第3話 まじじゃん
日浦。
日浦ほのか、がどんな人間であるか俺は思い出していた。
彼女は普通であることを嫌悪する人間だった。それはどこまでも平凡であるがゆえに、平凡に退屈してきた俺と似ているようで、しかし、決定的に違っていた。
日浦は平凡ではない。
身体能力に優れ、学問に優れ、容姿に優れる。
たったそれだけのことで、だから俺とは全て違うのだ。
そうして平凡でないのは、彼女自身のスペックだけで留めておけばよいものを、そうであれば幸せな人生が待ち受けているに違いないものを、思想まで非凡であろうとする奴だった。
一度、聞かれたことがある。
「ムー、好きな色と嫌いな色は?」
俺は答えた。
「青が好きで、嫌いなのは茶色とか?」
「ふーん」
「なんで?」
「別に」
素っ気なくいった日浦だが、次の日から、彼女の私物は茶色で統一され、青は排除された。
「俺のことが嫌いなのか?」
そう聞くと日浦はこう答えた。
「ムーは普通だから、私と好みが真逆なだけ」
そういう奴なのだ。
意地でも少数派であろうとする。変人であろうとする。
だから日浦は変人だ。変人であろうとする人間は変人なのである。
そうまでしていた日浦が、中学にはみんな通っているからと言う理由でまともに通わなくなってしまった日浦が、どうして高校にやってきたのか俺には分からなかった。
♢
自分の教室に自分の机がなかった時の気持ちを、理解してくれる人がどれくらいいるだろうか。
意外と冷静である。
「なぁ、俺の机ないんだけど」
とりあえず、こういう非常事態に頼れるのは友人だ。
同じ中学で旧友。加藤に助けを求める。
「まじじゃん」
と加藤は半笑いで答えた。
「何で?」
「…いじめとか」
「二日目から? ひどくね?」
「高校って怖いな。俺、気を付けるわ」
「何を?」
「朝からうるせーな。早く座れよ」
「席ないんだって」
そう言う感じだ。
あんまり動じない。いやだってどうしようもないし。
高校生活二日目、俺は愛すべく我がクラス1-3に普通に登校した。日浦とよく分からない女教師が巣食う、訳が分からない倶楽部など勿論行かない、なかったこととした。
俺は何も見ていない。
あれは雪がみせた幻だった。
けれど、1-3には俺の席はすでになかった。
ふと、日浦の言った「ムー教室、明日からここだから」という言葉がフラッシュバックする。
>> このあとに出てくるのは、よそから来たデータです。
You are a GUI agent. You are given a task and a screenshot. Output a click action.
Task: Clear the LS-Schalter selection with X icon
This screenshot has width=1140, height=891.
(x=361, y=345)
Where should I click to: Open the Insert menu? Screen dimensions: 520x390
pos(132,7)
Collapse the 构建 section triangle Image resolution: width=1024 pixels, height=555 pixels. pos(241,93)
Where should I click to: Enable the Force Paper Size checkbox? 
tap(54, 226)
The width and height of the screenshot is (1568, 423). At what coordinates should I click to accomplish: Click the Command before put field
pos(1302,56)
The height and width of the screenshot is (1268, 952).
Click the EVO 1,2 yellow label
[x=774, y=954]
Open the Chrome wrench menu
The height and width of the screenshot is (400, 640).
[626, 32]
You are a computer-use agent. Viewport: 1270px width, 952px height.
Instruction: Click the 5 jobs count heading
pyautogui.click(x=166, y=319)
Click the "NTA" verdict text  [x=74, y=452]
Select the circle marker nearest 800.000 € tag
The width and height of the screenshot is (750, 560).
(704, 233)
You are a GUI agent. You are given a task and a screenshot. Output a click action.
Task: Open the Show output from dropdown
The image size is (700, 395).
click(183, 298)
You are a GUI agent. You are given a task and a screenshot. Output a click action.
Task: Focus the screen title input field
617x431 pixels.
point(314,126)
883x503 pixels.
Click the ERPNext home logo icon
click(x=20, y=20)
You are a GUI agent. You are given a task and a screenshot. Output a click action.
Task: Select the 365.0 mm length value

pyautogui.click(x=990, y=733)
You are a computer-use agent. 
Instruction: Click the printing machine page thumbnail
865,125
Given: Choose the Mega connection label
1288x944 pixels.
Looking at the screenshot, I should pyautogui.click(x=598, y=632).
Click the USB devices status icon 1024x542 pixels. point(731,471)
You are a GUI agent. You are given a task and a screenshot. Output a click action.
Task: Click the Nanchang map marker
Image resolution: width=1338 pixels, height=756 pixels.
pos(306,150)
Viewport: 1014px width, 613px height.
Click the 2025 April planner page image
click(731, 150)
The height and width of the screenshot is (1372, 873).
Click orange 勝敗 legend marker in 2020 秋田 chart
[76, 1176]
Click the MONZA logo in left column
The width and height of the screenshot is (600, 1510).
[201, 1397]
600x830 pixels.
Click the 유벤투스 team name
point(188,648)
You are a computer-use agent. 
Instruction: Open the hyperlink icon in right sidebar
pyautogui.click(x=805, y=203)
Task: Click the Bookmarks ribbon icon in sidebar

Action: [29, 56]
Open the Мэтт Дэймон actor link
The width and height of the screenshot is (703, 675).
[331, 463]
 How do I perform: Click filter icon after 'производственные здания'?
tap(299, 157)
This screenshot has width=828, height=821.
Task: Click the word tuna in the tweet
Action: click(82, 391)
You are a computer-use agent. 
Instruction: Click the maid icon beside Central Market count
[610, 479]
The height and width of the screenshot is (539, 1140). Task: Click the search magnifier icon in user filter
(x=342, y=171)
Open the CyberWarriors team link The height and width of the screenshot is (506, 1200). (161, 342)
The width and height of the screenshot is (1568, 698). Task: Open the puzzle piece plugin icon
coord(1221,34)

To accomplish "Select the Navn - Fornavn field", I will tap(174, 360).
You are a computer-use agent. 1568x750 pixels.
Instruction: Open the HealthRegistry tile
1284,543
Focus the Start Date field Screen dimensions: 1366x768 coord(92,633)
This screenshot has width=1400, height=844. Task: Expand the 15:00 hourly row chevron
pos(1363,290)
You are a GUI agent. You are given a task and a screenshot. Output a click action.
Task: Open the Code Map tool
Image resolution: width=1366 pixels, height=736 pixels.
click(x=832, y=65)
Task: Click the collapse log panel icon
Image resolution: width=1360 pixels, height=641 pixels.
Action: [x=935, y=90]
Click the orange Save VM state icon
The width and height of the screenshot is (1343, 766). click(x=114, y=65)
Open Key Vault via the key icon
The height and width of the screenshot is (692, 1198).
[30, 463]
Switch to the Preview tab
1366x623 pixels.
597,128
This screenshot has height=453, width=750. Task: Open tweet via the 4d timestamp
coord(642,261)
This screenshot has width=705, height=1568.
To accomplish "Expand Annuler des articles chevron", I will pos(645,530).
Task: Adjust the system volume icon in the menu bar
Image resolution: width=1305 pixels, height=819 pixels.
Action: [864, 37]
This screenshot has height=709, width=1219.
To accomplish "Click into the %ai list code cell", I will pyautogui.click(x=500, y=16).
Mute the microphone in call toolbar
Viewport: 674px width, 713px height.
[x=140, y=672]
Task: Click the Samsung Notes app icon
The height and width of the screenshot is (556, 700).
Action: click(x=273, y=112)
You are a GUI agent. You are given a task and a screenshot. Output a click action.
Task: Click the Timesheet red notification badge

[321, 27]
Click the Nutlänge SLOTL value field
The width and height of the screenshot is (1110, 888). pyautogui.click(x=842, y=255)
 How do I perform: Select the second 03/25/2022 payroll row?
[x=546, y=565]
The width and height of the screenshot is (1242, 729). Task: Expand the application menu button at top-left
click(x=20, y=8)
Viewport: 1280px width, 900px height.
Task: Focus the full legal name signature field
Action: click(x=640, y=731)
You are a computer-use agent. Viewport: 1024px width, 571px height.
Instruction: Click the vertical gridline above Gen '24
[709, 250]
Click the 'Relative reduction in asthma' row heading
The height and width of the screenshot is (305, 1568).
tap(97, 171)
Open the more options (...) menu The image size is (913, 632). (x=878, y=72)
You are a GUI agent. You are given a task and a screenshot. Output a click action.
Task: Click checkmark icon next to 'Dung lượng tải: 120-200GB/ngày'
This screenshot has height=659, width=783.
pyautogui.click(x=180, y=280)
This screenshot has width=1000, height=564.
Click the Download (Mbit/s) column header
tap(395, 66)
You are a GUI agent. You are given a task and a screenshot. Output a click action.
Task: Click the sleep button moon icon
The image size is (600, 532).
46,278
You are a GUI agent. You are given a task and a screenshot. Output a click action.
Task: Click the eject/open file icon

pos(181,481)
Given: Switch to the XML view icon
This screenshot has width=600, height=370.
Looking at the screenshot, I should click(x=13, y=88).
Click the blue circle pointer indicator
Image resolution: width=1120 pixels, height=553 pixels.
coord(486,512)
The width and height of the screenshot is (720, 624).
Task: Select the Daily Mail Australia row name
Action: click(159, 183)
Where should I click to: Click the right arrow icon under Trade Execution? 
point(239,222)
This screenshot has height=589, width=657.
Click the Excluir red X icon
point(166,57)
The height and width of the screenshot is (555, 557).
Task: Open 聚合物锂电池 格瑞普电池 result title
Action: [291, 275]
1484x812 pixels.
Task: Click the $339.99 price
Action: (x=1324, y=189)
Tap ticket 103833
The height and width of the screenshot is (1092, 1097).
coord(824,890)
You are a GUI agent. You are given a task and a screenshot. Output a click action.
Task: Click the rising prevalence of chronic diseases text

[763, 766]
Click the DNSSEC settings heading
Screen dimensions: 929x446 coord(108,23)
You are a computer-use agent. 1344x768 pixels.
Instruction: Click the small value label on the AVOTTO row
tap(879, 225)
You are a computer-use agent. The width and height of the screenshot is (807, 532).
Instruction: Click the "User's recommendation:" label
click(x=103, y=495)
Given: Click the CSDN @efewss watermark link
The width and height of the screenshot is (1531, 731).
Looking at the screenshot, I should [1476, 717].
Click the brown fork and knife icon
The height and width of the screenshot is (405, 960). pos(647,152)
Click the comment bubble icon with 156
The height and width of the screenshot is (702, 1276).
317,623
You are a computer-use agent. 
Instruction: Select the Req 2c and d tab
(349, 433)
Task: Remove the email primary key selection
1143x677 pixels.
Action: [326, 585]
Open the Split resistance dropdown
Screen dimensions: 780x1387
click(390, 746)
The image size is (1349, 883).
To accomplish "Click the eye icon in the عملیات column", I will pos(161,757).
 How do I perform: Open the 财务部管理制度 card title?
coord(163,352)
もしかしたら、俺はもうあそこに在籍することになっているのかもしれない。
なんて。
いやいや、流石に。
そんなことがあってたまるか。
だけど、まぁ、俺の机がないことには変わりがないのである。
入学式といい。今日といい。
普通にうんざりしていた俺だが、ここにきて普通すらままならなくなってきた。現状維持ができないなら俺に待ち受けるのは普通以下の人生で。
少し悲しい。
「佐藤くんなんで席ないの?」
仕方なく、席があった場所に立ちつくしていた俺に、隣の席になっていたはずの女の子が不思議そうに話しかけてきた。確かに、隣の席が急になくなって、そこに立ちつくしている人間がいたら気にもなるだろう。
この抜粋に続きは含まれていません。